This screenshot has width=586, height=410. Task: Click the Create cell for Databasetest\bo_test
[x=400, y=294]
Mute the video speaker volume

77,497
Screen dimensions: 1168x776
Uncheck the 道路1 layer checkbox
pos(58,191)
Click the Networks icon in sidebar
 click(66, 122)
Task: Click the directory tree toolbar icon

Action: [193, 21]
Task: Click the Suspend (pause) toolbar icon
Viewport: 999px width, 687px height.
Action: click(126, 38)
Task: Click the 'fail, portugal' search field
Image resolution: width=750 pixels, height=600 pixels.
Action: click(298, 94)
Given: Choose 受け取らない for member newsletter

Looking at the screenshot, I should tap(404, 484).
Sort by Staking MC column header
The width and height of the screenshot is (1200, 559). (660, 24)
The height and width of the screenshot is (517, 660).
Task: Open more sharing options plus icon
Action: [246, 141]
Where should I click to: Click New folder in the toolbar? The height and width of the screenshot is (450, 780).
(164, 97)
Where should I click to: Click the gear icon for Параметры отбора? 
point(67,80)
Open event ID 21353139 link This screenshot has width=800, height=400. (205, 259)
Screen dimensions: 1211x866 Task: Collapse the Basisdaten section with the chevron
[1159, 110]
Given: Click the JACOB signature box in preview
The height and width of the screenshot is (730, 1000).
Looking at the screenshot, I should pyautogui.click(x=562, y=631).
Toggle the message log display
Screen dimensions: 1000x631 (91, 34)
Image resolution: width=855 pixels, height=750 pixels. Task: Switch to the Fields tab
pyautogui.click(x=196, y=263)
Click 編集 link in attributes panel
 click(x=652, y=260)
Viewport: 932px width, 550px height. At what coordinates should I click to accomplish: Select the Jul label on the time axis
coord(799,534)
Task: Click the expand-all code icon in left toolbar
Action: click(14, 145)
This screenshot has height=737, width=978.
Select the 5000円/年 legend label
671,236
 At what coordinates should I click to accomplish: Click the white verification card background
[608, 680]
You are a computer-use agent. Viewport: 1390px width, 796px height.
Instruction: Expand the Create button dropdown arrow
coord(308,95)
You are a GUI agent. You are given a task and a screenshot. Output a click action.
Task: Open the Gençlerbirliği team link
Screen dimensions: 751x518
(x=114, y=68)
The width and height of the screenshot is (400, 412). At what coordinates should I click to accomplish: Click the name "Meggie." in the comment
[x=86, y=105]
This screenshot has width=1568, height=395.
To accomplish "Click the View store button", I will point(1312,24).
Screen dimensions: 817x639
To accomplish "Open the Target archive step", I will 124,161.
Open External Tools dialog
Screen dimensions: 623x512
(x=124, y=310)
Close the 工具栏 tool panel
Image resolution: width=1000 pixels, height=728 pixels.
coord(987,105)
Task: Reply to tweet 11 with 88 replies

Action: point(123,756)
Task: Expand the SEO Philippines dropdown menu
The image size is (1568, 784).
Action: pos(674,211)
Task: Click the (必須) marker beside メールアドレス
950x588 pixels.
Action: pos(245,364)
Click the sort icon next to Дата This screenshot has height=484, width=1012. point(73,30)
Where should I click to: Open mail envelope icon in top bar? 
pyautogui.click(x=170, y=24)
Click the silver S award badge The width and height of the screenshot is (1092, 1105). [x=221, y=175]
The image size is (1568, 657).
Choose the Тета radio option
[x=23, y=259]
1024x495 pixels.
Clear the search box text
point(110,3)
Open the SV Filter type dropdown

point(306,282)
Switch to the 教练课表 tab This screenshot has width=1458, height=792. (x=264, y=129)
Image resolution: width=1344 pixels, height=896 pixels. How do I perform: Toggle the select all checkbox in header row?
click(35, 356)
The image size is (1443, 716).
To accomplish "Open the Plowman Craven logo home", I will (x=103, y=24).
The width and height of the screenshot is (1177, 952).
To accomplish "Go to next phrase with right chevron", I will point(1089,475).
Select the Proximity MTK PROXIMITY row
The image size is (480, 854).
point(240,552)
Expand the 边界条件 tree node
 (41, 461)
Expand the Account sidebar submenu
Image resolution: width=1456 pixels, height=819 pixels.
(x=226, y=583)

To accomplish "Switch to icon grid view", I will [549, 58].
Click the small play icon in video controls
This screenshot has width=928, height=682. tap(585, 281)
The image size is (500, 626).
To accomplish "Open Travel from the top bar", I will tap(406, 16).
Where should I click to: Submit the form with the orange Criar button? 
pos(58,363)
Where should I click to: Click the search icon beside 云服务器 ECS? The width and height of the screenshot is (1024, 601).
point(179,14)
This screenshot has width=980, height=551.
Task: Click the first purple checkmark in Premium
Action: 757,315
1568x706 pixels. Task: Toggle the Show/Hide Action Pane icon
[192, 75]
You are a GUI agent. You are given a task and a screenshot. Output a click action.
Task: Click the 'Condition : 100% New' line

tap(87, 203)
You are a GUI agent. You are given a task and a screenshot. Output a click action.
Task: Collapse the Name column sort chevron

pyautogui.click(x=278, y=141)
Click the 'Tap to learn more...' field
....
→ **ACTIVITY**
Transcribe the full listing above without leaving anything out.

→ **WRITTEN REPLY**
This screenshot has width=586, height=410. Task: Click the Create cell for Databasetest\bo_test
[x=400, y=294]
Mute the video speaker volume

77,497
Screen dimensions: 1168x776
Uncheck the 道路1 layer checkbox
pos(58,191)
Click the Networks icon in sidebar
 click(66, 122)
Task: Click the directory tree toolbar icon

Action: [193, 21]
Task: Click the Suspend (pause) toolbar icon
Viewport: 999px width, 687px height.
Action: click(126, 38)
Task: Click the 'fail, portugal' search field
Image resolution: width=750 pixels, height=600 pixels.
Action: click(298, 94)
Given: Choose 受け取らない for member newsletter

Looking at the screenshot, I should tap(404, 484).
Sort by Staking MC column header
The width and height of the screenshot is (1200, 559). (660, 24)
The height and width of the screenshot is (517, 660).
Task: Open more sharing options plus icon
Action: [246, 141]
Where should I click to: Click New folder in the toolbar? The height and width of the screenshot is (450, 780).
(164, 97)
Where should I click to: Click the gear icon for Параметры отбора? 
point(67,80)
Open event ID 21353139 link This screenshot has width=800, height=400. (205, 259)
Screen dimensions: 1211x866 Task: Collapse the Basisdaten section with the chevron
[1159, 110]
Given: Click the JACOB signature box in preview
The height and width of the screenshot is (730, 1000).
Looking at the screenshot, I should pyautogui.click(x=562, y=631).
Toggle the message log display
Screen dimensions: 1000x631 (91, 34)
Image resolution: width=855 pixels, height=750 pixels. Task: Switch to the Fields tab
pyautogui.click(x=196, y=263)
Click 編集 link in attributes panel
 click(x=652, y=260)
Viewport: 932px width, 550px height. At what coordinates should I click to accomplish: Select the Jul label on the time axis
coord(799,534)
Task: Click the expand-all code icon in left toolbar
Action: click(14, 145)
This screenshot has height=737, width=978.
Select the 5000円/年 legend label
671,236
 At what coordinates should I click to accomplish: Click the white verification card background
[608, 680]
You are a computer-use agent. Viewport: 1390px width, 796px height.
Instruction: Expand the Create button dropdown arrow
coord(308,95)
You are a GUI agent. You are given a task and a screenshot. Output a click action.
Task: Open the Gençlerbirliği team link
Screen dimensions: 751x518
(x=114, y=68)
The width and height of the screenshot is (400, 412). At what coordinates should I click to accomplish: Click the name "Meggie." in the comment
[x=86, y=105]
This screenshot has width=1568, height=395.
To accomplish "Click the View store button", I will point(1312,24).
Screen dimensions: 817x639
To accomplish "Open the Target archive step", I will 124,161.
Open External Tools dialog
Screen dimensions: 623x512
(x=124, y=310)
Close the 工具栏 tool panel
Image resolution: width=1000 pixels, height=728 pixels.
coord(987,105)
Task: Reply to tweet 11 with 88 replies

Action: point(123,756)
Task: Expand the SEO Philippines dropdown menu
The image size is (1568, 784).
Action: pos(674,211)
Task: Click the (必須) marker beside メールアドレス
950x588 pixels.
Action: pos(245,364)
Click the sort icon next to Дата This screenshot has height=484, width=1012. point(73,30)
Where should I click to: Open mail envelope icon in top bar? 
pyautogui.click(x=170, y=24)
Click the silver S award badge The width and height of the screenshot is (1092, 1105). [x=221, y=175]
The image size is (1568, 657).
Choose the Тета radio option
[x=23, y=259]
1024x495 pixels.
Clear the search box text
point(110,3)
Open the SV Filter type dropdown

point(306,282)
Switch to the 教练课表 tab This screenshot has width=1458, height=792. (x=264, y=129)
Image resolution: width=1344 pixels, height=896 pixels. How do I perform: Toggle the select all checkbox in header row?
click(35, 356)
The image size is (1443, 716).
To accomplish "Open the Plowman Craven logo home", I will (x=103, y=24).
The width and height of the screenshot is (1177, 952).
To accomplish "Go to next phrase with right chevron", I will point(1089,475).
Select the Proximity MTK PROXIMITY row
The image size is (480, 854).
point(240,552)
Expand the 边界条件 tree node
 (41, 461)
Expand the Account sidebar submenu
Image resolution: width=1456 pixels, height=819 pixels.
(x=226, y=583)

To accomplish "Switch to icon grid view", I will [549, 58].
Click the small play icon in video controls
This screenshot has width=928, height=682. tap(585, 281)
The image size is (500, 626).
To accomplish "Open Travel from the top bar", I will tap(406, 16).
Where should I click to: Submit the form with the orange Criar button? 
pos(58,363)
Where should I click to: Click the search icon beside 云服务器 ECS? The width and height of the screenshot is (1024, 601).
point(179,14)
This screenshot has width=980, height=551.
Task: Click the first purple checkmark in Premium
Action: 757,315
1568x706 pixels. Task: Toggle the Show/Hide Action Pane icon
[192, 75]
You are a GUI agent. You are given a task and a screenshot. Output a click action.
Task: Click the 'Condition : 100% New' line

tap(87, 203)
You are a GUI agent. You are given a task and a screenshot. Output a click action.
Task: Collapse the Name column sort chevron

pyautogui.click(x=278, y=141)
Click the 'Tap to learn more...' field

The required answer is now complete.